Exercise inputs below:
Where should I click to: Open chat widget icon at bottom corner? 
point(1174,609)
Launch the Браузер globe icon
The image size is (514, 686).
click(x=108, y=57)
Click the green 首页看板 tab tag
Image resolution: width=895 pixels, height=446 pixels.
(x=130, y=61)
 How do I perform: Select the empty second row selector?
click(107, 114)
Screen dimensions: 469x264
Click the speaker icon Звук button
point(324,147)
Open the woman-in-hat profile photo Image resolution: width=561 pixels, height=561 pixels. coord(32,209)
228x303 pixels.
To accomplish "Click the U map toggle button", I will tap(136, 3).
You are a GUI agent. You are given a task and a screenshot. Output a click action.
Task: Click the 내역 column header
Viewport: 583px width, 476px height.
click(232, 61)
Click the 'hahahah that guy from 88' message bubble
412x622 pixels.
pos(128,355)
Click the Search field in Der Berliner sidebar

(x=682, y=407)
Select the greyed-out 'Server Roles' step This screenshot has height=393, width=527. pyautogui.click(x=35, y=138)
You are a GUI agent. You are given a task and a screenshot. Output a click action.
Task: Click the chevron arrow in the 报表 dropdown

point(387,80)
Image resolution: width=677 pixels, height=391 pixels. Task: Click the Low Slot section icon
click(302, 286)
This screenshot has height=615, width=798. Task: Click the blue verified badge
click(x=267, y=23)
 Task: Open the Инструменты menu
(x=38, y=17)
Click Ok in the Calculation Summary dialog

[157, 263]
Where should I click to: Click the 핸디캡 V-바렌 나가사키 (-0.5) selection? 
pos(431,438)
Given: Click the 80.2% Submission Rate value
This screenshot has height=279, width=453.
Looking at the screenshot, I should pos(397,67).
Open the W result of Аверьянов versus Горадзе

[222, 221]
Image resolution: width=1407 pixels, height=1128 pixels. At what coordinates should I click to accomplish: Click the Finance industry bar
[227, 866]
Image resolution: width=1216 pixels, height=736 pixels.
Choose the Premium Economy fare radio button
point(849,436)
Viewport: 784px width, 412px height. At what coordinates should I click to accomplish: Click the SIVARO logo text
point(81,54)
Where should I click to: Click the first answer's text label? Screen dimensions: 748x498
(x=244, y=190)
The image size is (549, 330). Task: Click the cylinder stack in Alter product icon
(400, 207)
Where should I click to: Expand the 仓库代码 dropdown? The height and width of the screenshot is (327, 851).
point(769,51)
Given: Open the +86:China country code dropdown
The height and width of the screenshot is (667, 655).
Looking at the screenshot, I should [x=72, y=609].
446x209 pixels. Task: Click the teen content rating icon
End of Exercise inputs.
Your goal » Set down the entries verbatim, leaving none out.

Output for this exercise »
Where should I click to: Open chat widget icon at bottom corner? 
point(1174,609)
Launch the Браузер globe icon
The image size is (514, 686).
click(x=108, y=57)
Click the green 首页看板 tab tag
Image resolution: width=895 pixels, height=446 pixels.
(x=130, y=61)
 How do I perform: Select the empty second row selector?
click(107, 114)
Screen dimensions: 469x264
Click the speaker icon Звук button
point(324,147)
Open the woman-in-hat profile photo Image resolution: width=561 pixels, height=561 pixels. coord(32,209)
228x303 pixels.
To accomplish "Click the U map toggle button", I will tap(136, 3).
You are a GUI agent. You are given a task and a screenshot. Output a click action.
Task: Click the 내역 column header
Viewport: 583px width, 476px height.
click(232, 61)
Click the 'hahahah that guy from 88' message bubble
412x622 pixels.
pos(128,355)
Click the Search field in Der Berliner sidebar

(x=682, y=407)
Select the greyed-out 'Server Roles' step This screenshot has height=393, width=527. pyautogui.click(x=35, y=138)
You are a GUI agent. You are given a task and a screenshot. Output a click action.
Task: Click the chevron arrow in the 报表 dropdown

point(387,80)
Image resolution: width=677 pixels, height=391 pixels. Task: Click the Low Slot section icon
click(302, 286)
This screenshot has height=615, width=798. Task: Click the blue verified badge
click(x=267, y=23)
 Task: Open the Инструменты menu
(x=38, y=17)
Click Ok in the Calculation Summary dialog

[157, 263]
Where should I click to: Click the 핸디캡 V-바렌 나가사키 (-0.5) selection? 
pos(431,438)
Given: Click the 80.2% Submission Rate value
This screenshot has height=279, width=453.
Looking at the screenshot, I should pos(397,67).
Open the W result of Аверьянов versus Горадзе

[222, 221]
Image resolution: width=1407 pixels, height=1128 pixels. At what coordinates should I click to accomplish: Click the Finance industry bar
[227, 866]
Image resolution: width=1216 pixels, height=736 pixels.
Choose the Premium Economy fare radio button
point(849,436)
Viewport: 784px width, 412px height. At what coordinates should I click to accomplish: Click the SIVARO logo text
point(81,54)
Where should I click to: Click the first answer's text label? Screen dimensions: 748x498
(x=244, y=190)
The image size is (549, 330). Task: Click the cylinder stack in Alter product icon
(400, 207)
Where should I click to: Expand the 仓库代码 dropdown? The height and width of the screenshot is (327, 851).
point(769,51)
Given: Open the +86:China country code dropdown
The height and width of the screenshot is (667, 655).
Looking at the screenshot, I should [x=72, y=609].
446x209 pixels. Task: Click the teen content rating icon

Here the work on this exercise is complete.